(Dataset entries)
--
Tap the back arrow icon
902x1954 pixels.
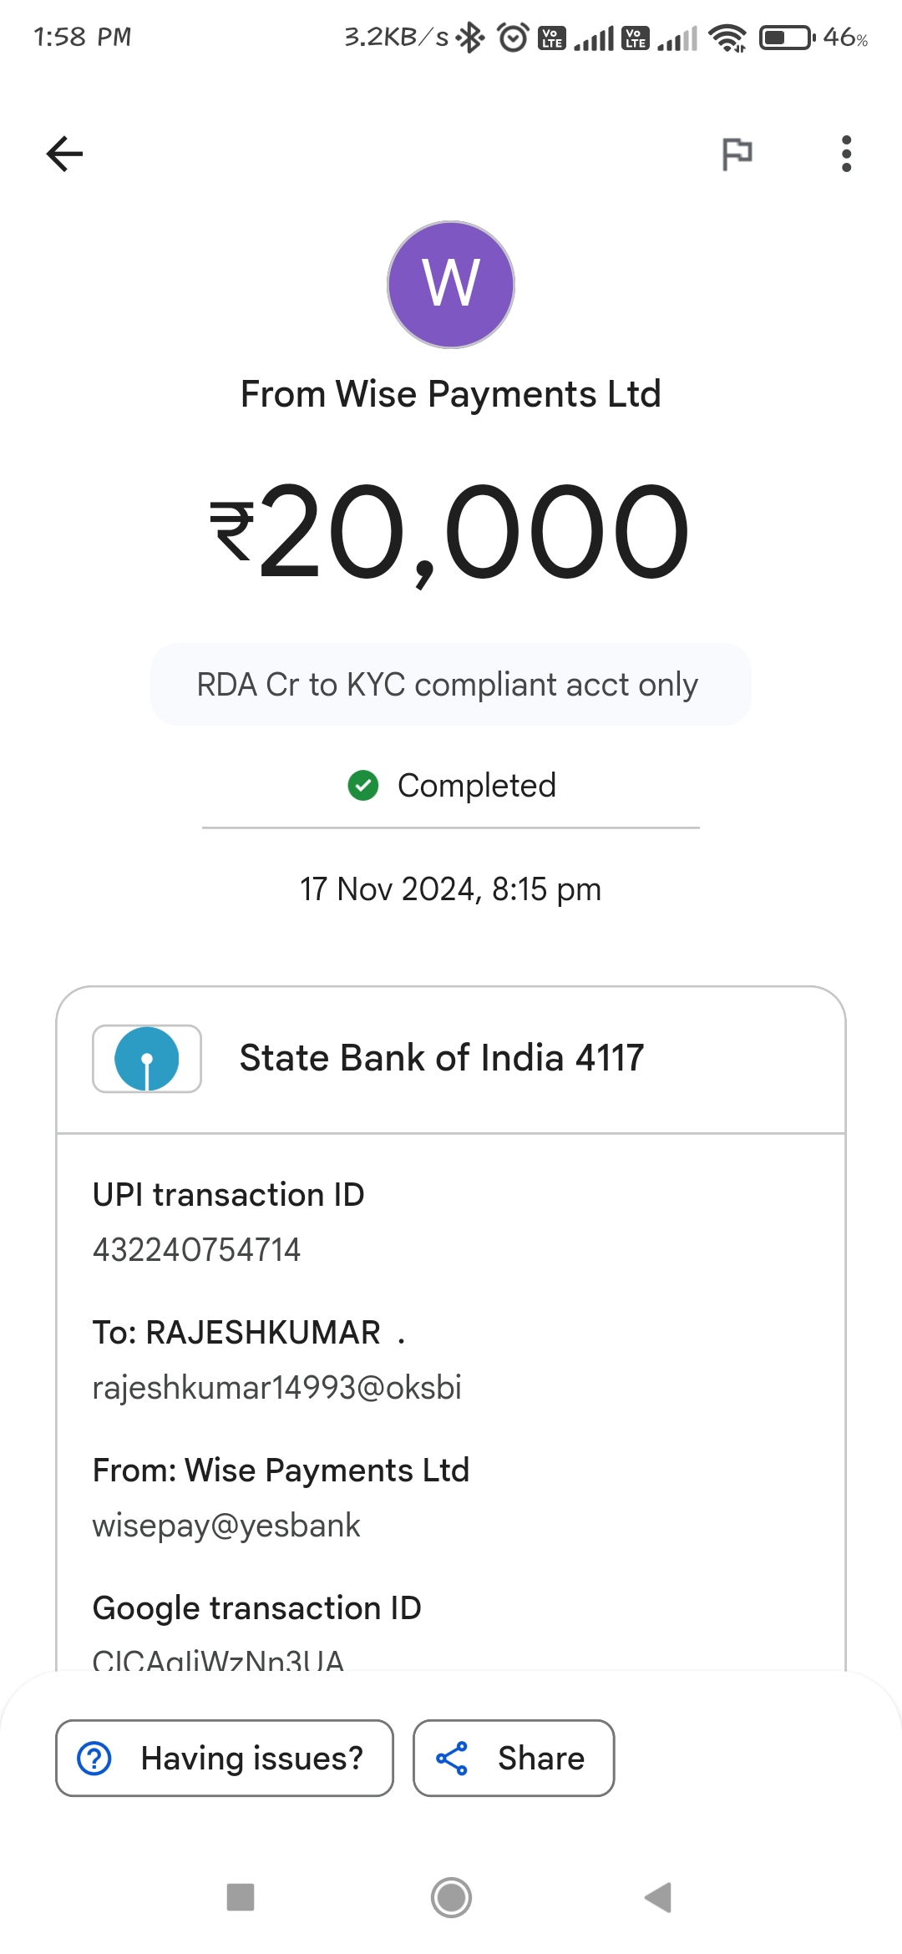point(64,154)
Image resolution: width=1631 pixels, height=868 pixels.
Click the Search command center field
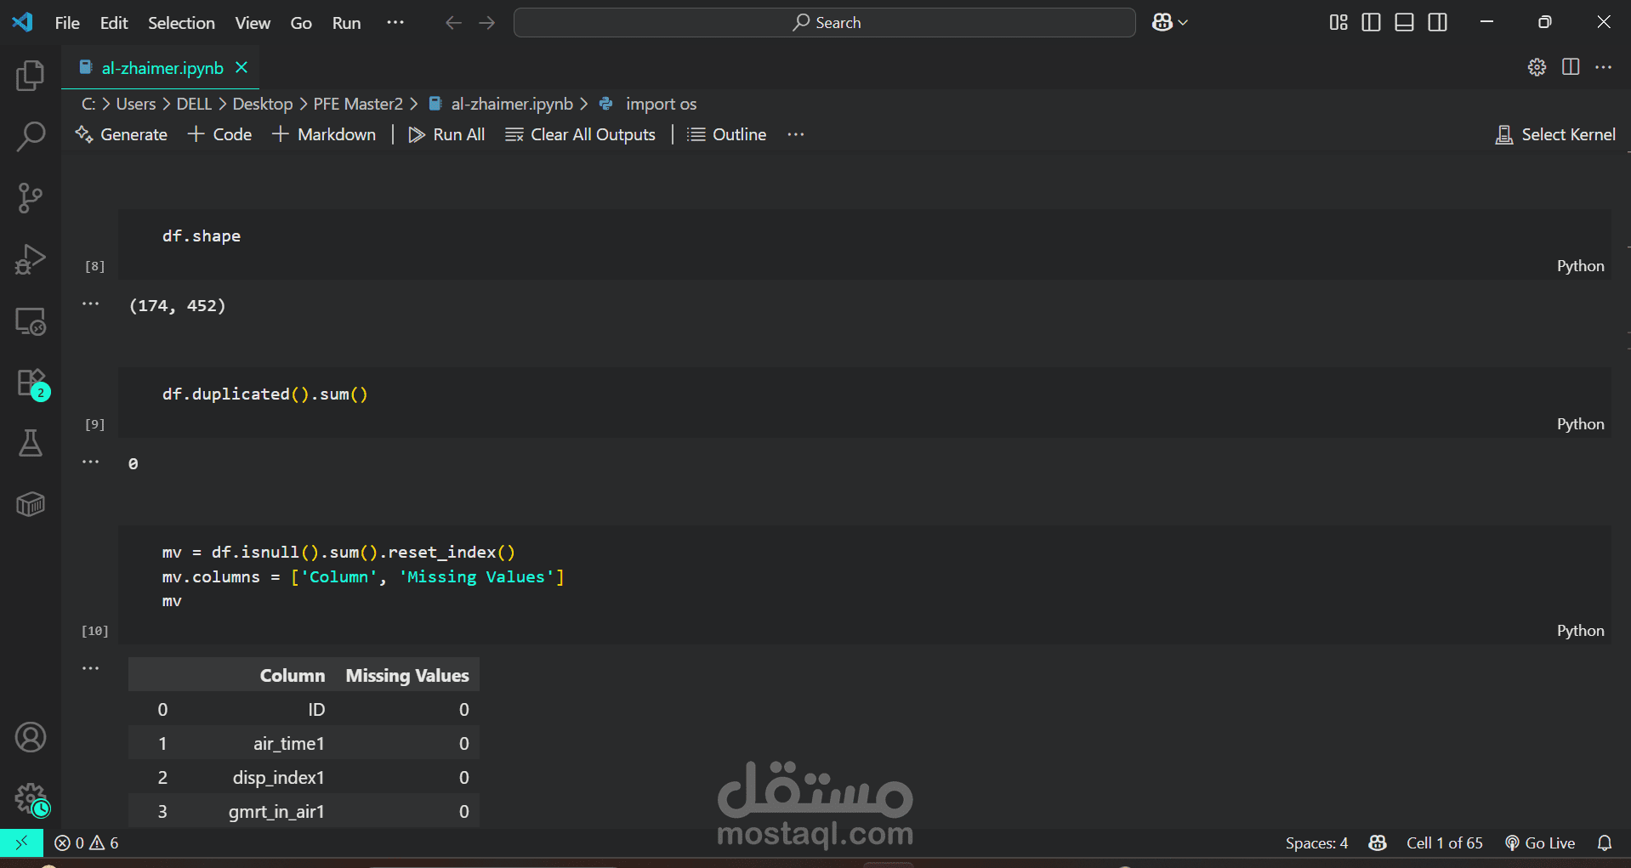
--
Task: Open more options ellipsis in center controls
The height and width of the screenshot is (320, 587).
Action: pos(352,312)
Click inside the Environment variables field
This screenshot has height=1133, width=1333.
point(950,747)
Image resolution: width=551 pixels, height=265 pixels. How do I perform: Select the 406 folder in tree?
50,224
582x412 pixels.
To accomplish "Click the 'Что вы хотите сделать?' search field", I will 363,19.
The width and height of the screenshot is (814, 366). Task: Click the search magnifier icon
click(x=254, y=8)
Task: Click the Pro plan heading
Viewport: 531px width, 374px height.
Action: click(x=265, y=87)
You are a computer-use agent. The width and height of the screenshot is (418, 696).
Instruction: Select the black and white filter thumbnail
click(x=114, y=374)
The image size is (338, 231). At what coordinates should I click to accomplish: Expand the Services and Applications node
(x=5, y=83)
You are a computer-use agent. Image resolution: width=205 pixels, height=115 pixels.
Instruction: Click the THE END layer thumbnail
--
▶ _INSTRUCTIONS TO FOLLOW_
Every line above that contains the word "computer" should be reported.

▶ _TASK RESPONSE_
You are a computer-use agent. The width and height of the screenshot is (418, 696).
You are a computer-use agent. Image resolution: width=205 pixels, height=115 pixels.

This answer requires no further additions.